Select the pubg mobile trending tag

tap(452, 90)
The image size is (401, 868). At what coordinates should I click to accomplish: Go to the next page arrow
┄┄┄┄┄┄┄┄┄┄┄┄┄┄┄┄┄┄┄┄
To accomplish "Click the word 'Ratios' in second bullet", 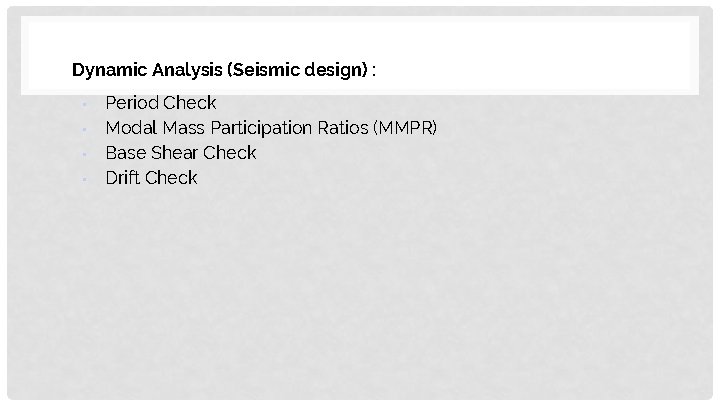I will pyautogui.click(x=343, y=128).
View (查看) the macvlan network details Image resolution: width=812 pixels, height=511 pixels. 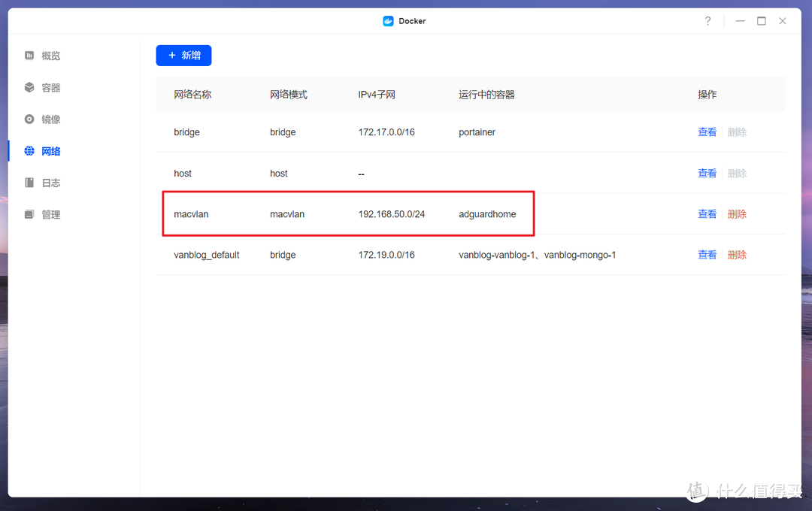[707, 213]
┄┄┄┄┄┄┄┄┄┄┄┄┄┄┄┄┄┄┄┄
• _TASK DIRECTIONS_
The stretch of entries above that starts with the line containing "Select the pubg mobile trending tag" and goes on through the line containing "The image size" is to be transcribed exactly, and no other line is to be transcribed.

• _THE ANSWER_
Select the pubg mobile trending tag

tap(452, 90)
The image size is (401, 868). At what coordinates should I click to accomplish: Go to the next page arrow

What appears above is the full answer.